Implementing sparse Gaussian process model with Turing and Stheno

I’ve built a Turing model for some non-Gaussian data which contains a latent Gaussian process for spatial autocorrelation. I’ve run it on a small simulated dataset to confirm that it works. Now I want to run it on my real data–which includes about 11,000 data points, so impractical for a dense GP.

A simple MWE is below (the real model more complicated, but the essence is the same, i.e. GP => transformation => parameter of data distribution). Is there a simple(ish) way to modify this to use the sparse inducing-point approximations available in Stheno instead of the full GP?

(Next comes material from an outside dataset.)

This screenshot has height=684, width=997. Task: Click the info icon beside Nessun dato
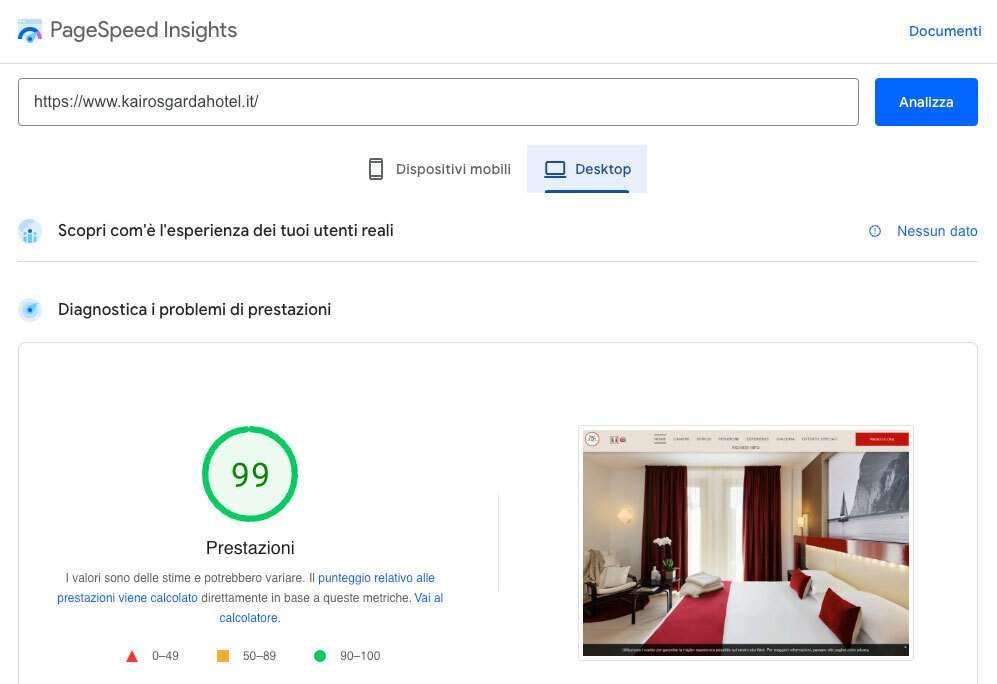(875, 231)
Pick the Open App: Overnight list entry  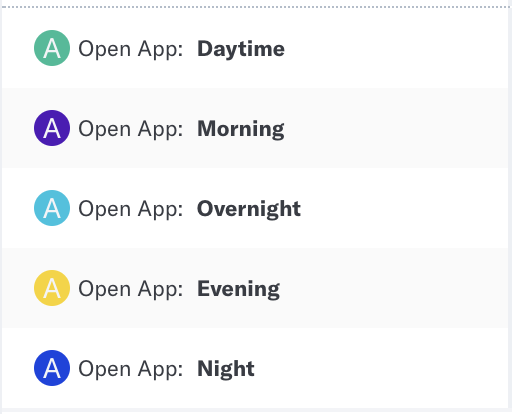pyautogui.click(x=255, y=208)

using Turing, Stheno, Distributions, Random

Random.seed!(1)
x = 1.0:10.0
y = rand(GP(Matern32(), GPC())(x))
λ = exp.(y)
z = rand.(Poisson.(λ))

@model function example_model(x, z)
    y ~ GP(Matern32(), GPC())(x)
    λ = exp.(y)
    z .~ Poisson.(λ)
end

mod = example_model(x, z)
chn = sample(mod, NUTS(), 100)

@willtebbutt might know.

As an example of something I’ve tried that doesn’t work:

@model function example_model_sparse(x, z, xu)
    f = GP(Matern32(), GPC())
    y ~ MvNormal(zeros(length(x)), 2.0)
    Turing.@addlogprob! elbo(f(x, 1e-9), y, f(xu, 1e-9))
    λ = exp.(y)
    z .~ Poisson.(λ)
end

xu = 0:2:10 # Inducing points
mod_sparse = example_model_sparse(x, z, xu)
chn_sparse = sample(mod_sparse, NUTS(), 100)
ypost_sparse = Array(group(chn_sparse, :y))'

using Plots
plot(x, ypost_sparse, color=:black, alpha=0.5, label="")
plot!(x,  y, color=:red, linewidth=5, label="True y")

Which produces this:

In contrast, making the same plot with the chain generated using example_model above looks like this:

so the dense model appears to be generating a sensible posterior that tracks the true value of the latent field y.

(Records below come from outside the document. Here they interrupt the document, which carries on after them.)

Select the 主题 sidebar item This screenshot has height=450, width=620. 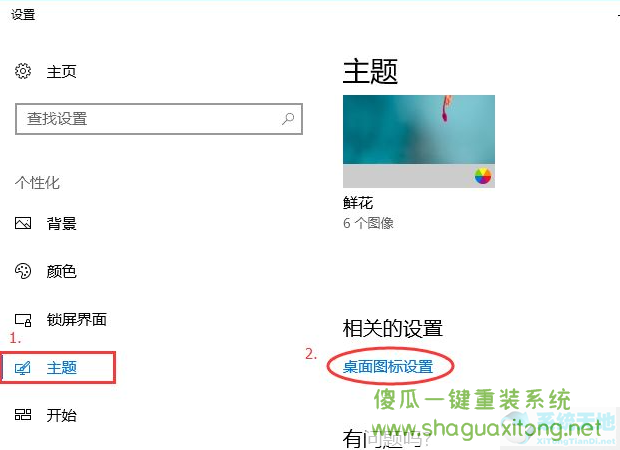59,368
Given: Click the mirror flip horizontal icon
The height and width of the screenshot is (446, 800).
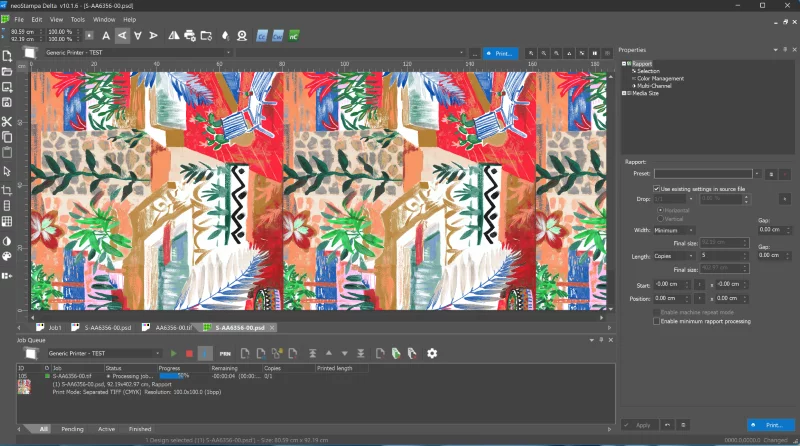Looking at the screenshot, I should 173,35.
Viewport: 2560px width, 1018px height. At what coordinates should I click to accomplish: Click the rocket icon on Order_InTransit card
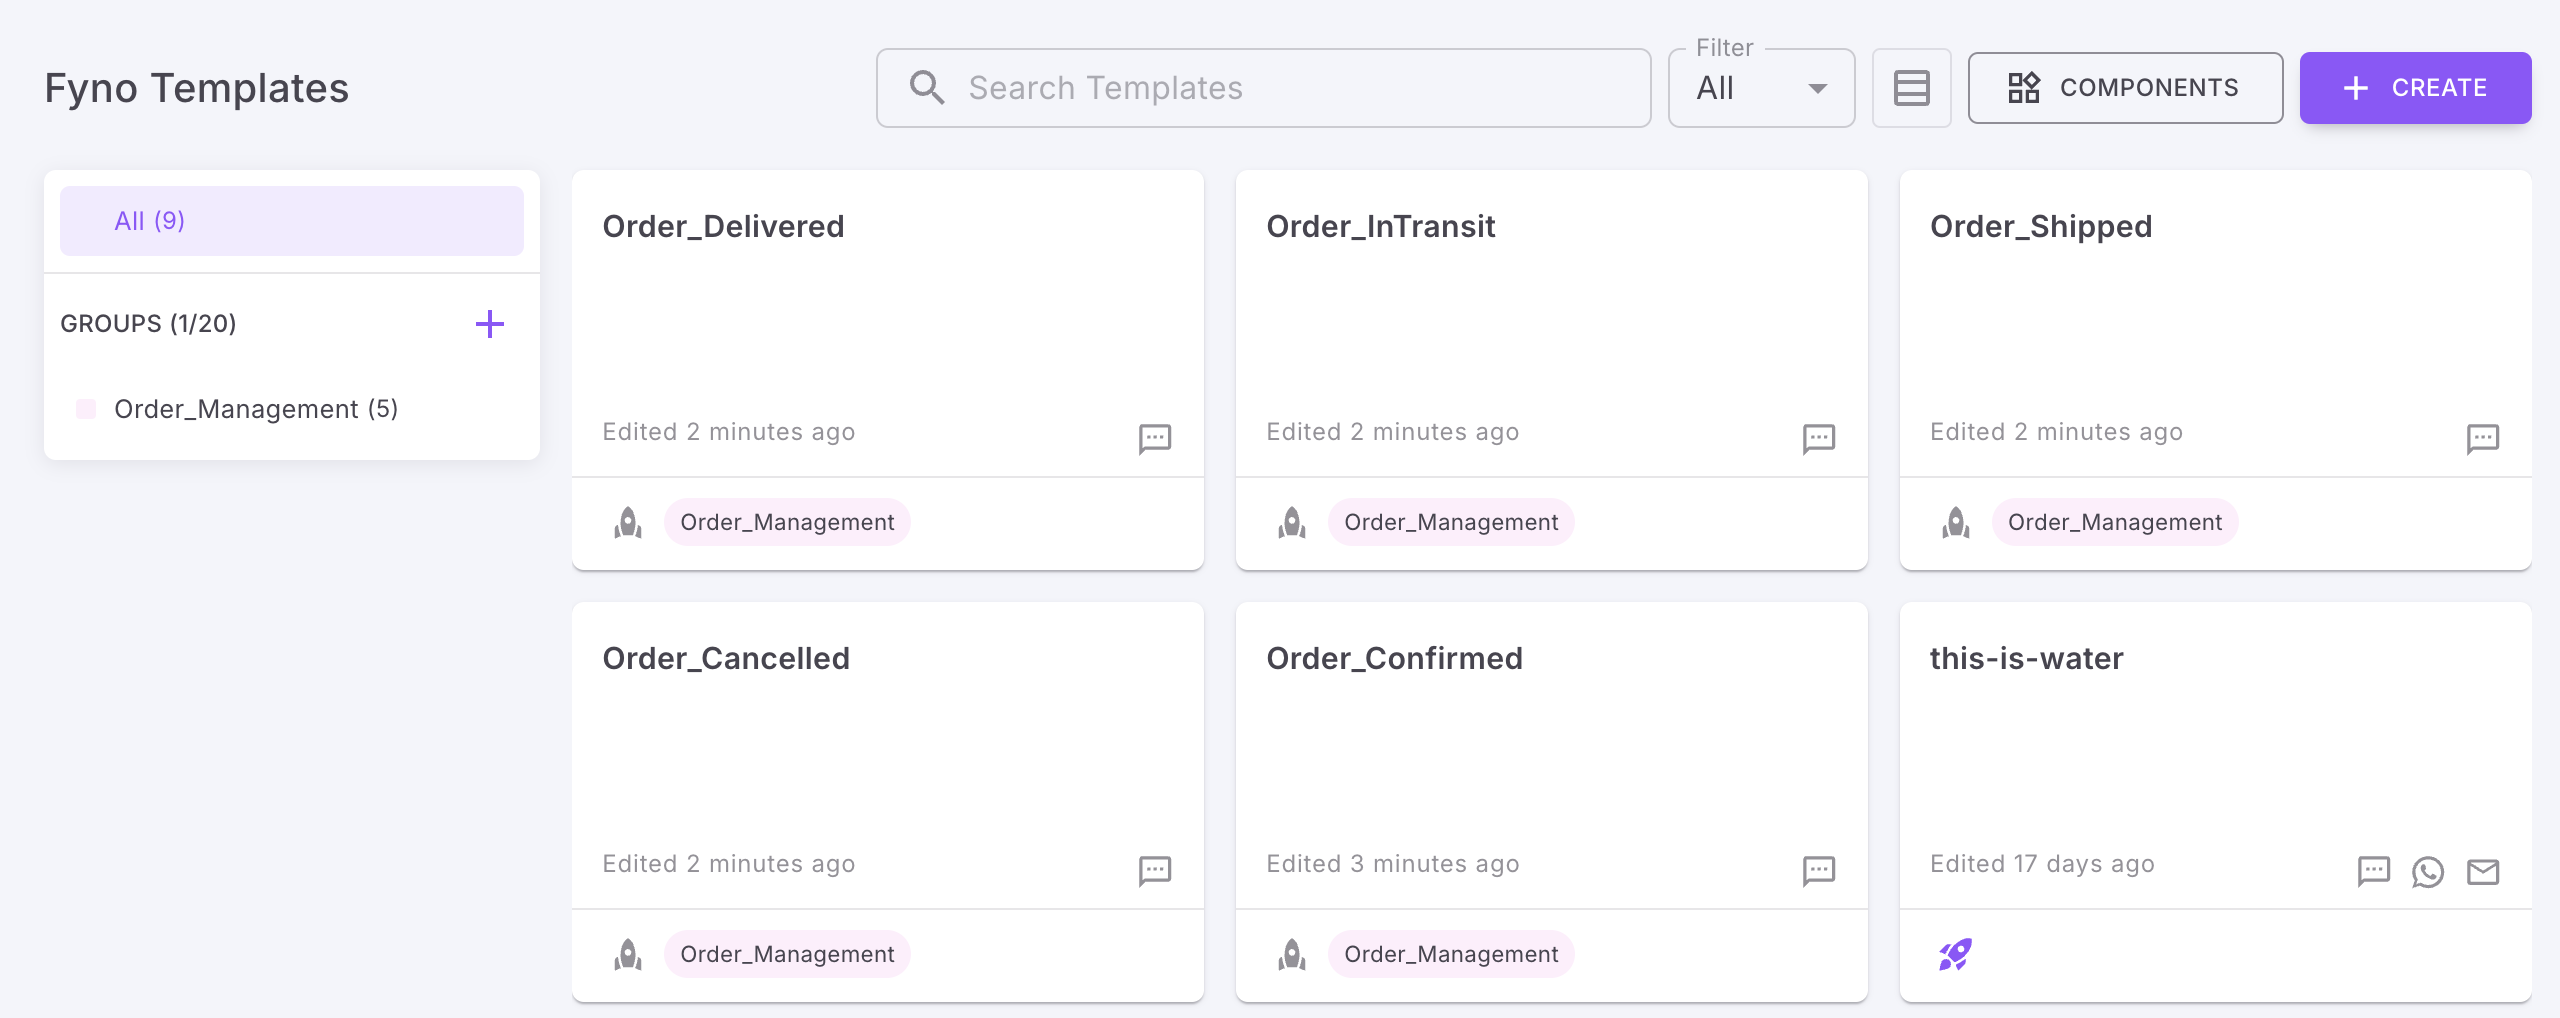point(1292,522)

I may be (probably am) misunderstanding what elbo is calculating, but the latent y variable doesn’t seem to be connected to the observed data here…

Hmmm this is a bit tricky. You’ve used the elbo calculation roughly correctly, but I don’t think that it’s doing what you want overall.

The basic issue is that you’ll need to somehow avoid computing the logpdf and instead compute the elbo. One approach / hack would be to introduce a wrapper type that eats a Stheno.AbstractGP and a FiniteGP representing the pseudo-points, and is itself another Stheno.AbstractGP which, when contained in a FiniteGP implements logpdf by calling the elbo of the GP that it wraps at the pseudo points that it wraps.

Does that suggestion makes sense?

Yes, that generally makes sense. So you’re thinking of something like this:

struct SparseFiniteGP{T1<:Stheno.FiniteGP, T2<:Stheno.FiniteGP} <: Stheno.AbstractGP
    fobs::T1
    finducing::T2
end

function Distributions.logpdf(f::T, y) where {T <: SparseFiniteGP}
    return elbo(f.fobs, y, f.finducing)
end

I tried using this new type in my Turing model as y ~ SparseFiniteGP(f(x), f(xu)). However, it complains that “ArgumentError: Right-hand side of a ~ must be subtype of Distribution or a vector of Distributions”.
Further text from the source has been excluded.